What’s on this page:
The Provenance of the Green Fairy Cufflinks
Green Fairy Steampunk Cufflinks Instructions
The Provenance of the “Green Fairy” Cufflinks, courtesy of Emilly Ladybird:
THE USE OF AN EMBLEM AS ENTRANCE TO A SOCIETY OR CLUB HAS LONG BEEN DE RIGUEUR FOR THE SMART GENTLEMAN ABOUT TOWN.
The most sought-after badge of entry is, of course, The Green Fairy.
In cufflink or tie-pin form, this allows entry to that most exclusive of venues, the Verdigris Club.
From the exquisite balconies of the Art Nouveau mansion in which the club is housed, the sounds of laughter and earnest discussion pour forth.
The lights of a hundred chandeliers sparkle as champagne is poured and inventions discussed.
Beautiful ladies in stunning gowns assemble on the roof to view the night sky and discuss telescopes while dashing gentlemen play cards in the club lounge planning their next trip to Cassiopeia.
Membership is strictly by invitation, and it is of course a joy to see the egalitarian ideals of the French at the fore as luminaries such as M. Mesmer of the Academie Étoile Français and inventor M. de Villeroi rub shoulders with the Prince of Wales.
Steampunk Cufflinks Instructions
“Green Fairy” Steampunk Cufflinks is a quick project, but with resin and epoxy curing time, you’ll need to plan to work over a couple of days.
All together plan for about an hour, split over 3 days.
Supply Resources for This Project
Click to find supplies:
Step 1 : Prepare the Images
If it’s not already the correct size, you will need to adjust your vintage image to fit the bezel.
You can use Photoshop or a similar program to shrink the images down; just remember to keep the image at a nice sharp resolution, and make sure it is copyright free.
Print out the images and neatly cut them out.
Step 2: Seal the Images
Paint a thin layer of the gel medium onto the plastic sheet.
Place the image on top of the gel, and paint on more gel.
Make sure all the gel is completely dry before cutting the image from the plastic.
Most inks will bleed if you just pour resin or similar products on them, creating a murky image or one that has transparent patches.

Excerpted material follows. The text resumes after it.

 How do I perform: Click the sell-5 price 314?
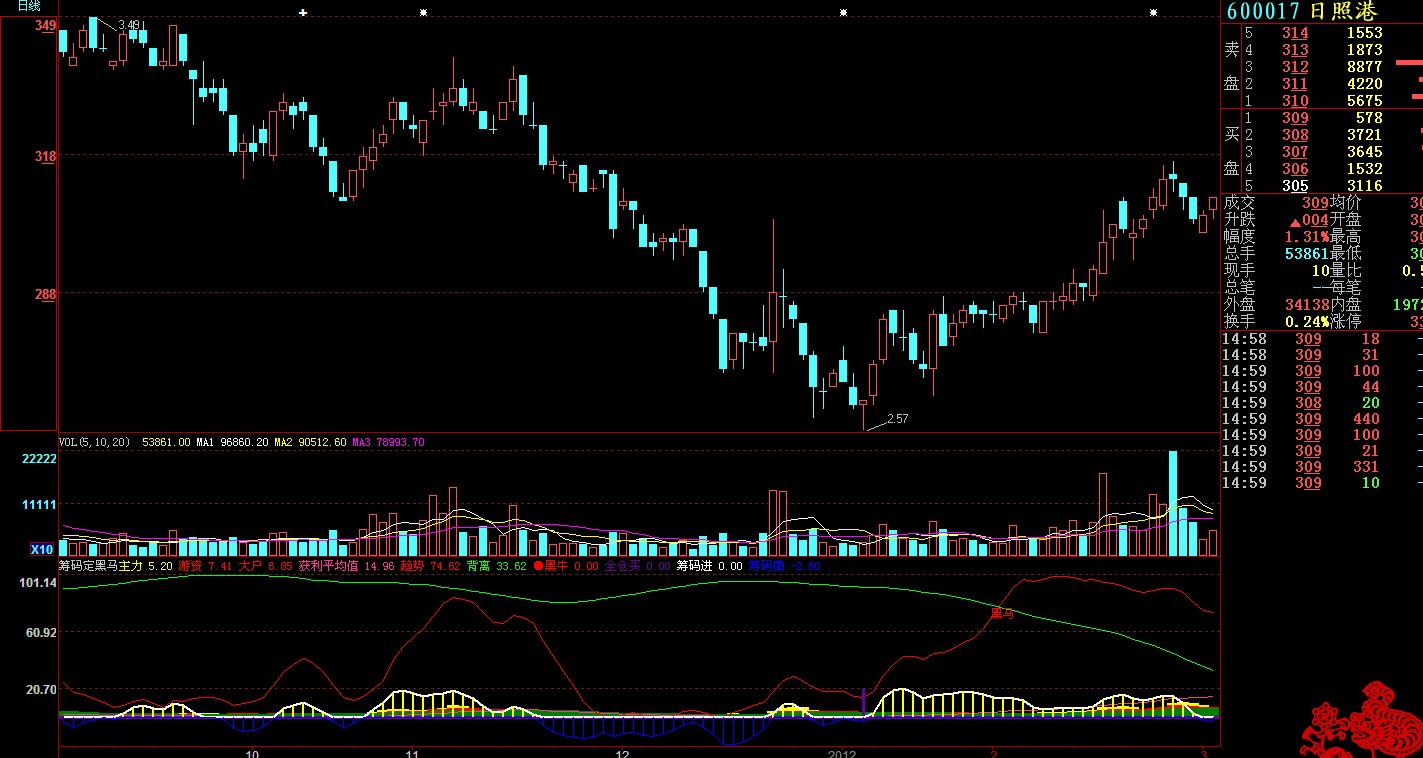[x=1295, y=33]
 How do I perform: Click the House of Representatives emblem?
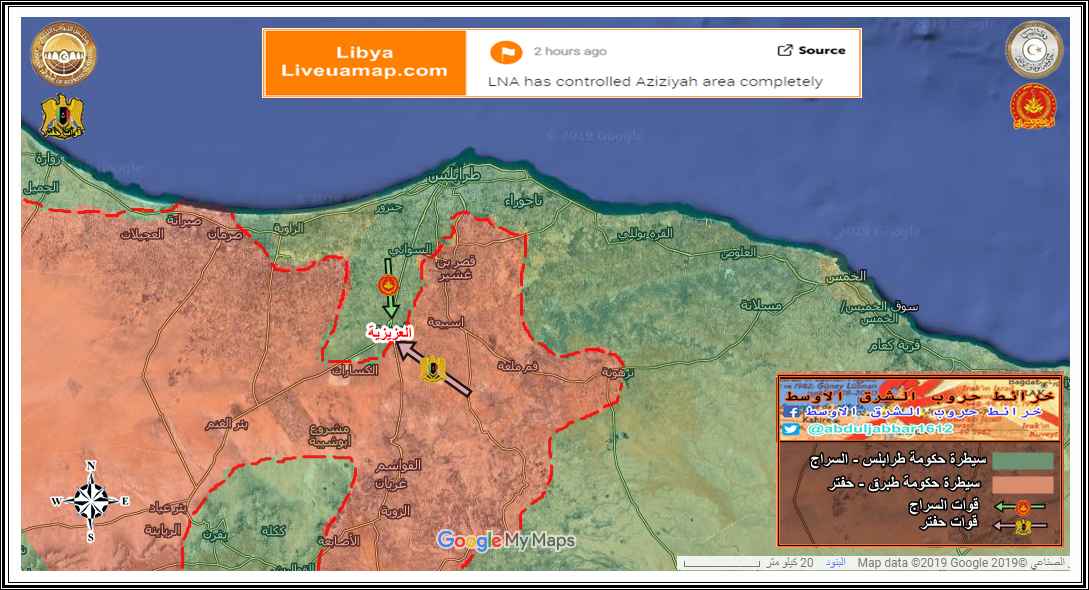[x=63, y=53]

To avoid this, I seal the pictures either with sticky tape on both sides or with a gloss gel medium.
When you trim the images from the gel or sticky tape, make sure there is a tiny sealed border around them to avoid having the resin or Glossy Accents seep in around the edges.
I like to use Glossy Accents with printed images because not all papers need sealing when used with Glossy Accents, but all do when sealed with resin. If you’re using Glossy Accents, do a test on an extra piece of paper to check compatibility
Step 3 Glue the Images to Your Bezels
Using the Glossy Accents, adhere the pictures, image side up, into the bezels.
Step 4 Cover the Images With Resin
Very slowly, squeeze a thick layer of the Glossy Accents into the bezel; keep the tip of the tube just touching the gel to avoid air bubbles.
If you do get a bubble, prick it with a pin.
Allow it to cure for 12 hours it is until clear.
The combination of gel medium and Glossy Accents will fade an ink-jet print to a vintage hue.
You could also use epoxy resin or UV resin on sealed paper for a slightly brighter look.
Step 5 Glue the Metal Components
Mix up some of the 2-part epoxy glue.
Use a cocktail stick to apply the glue to the back of the bezel.
Make sure you apply plenty of glue, but keep the glue surface flat, not mounded, so you can apply the cufflink shanks later.
Attach the large cog to the back of the bezel.
Applying the cog pieces separately to the cufflink shank gives you more control than trying to attach everything at once.
Let the glue dry thoroughly.
Step 6 Glue the Cufflink Shanks
Take a moment to work out which way up the pictures should be and how the cufflink shanks should attach so the image will look nicest in the cuff.
Mix up another batch of epoxy glue and finally stick the cufflink shanks to the back of the pieces.
Allow the glue to dry for at least 12 hours to gain its full strength.
The Finished “Green Fairy” Steampunk Cufflinks
Where to Get More Projects Like These Steampunk Cufflinks
These steampunk cufflinks are featured in Steampunk Emporium by Jema “Emilly Ladybird” Hewitt.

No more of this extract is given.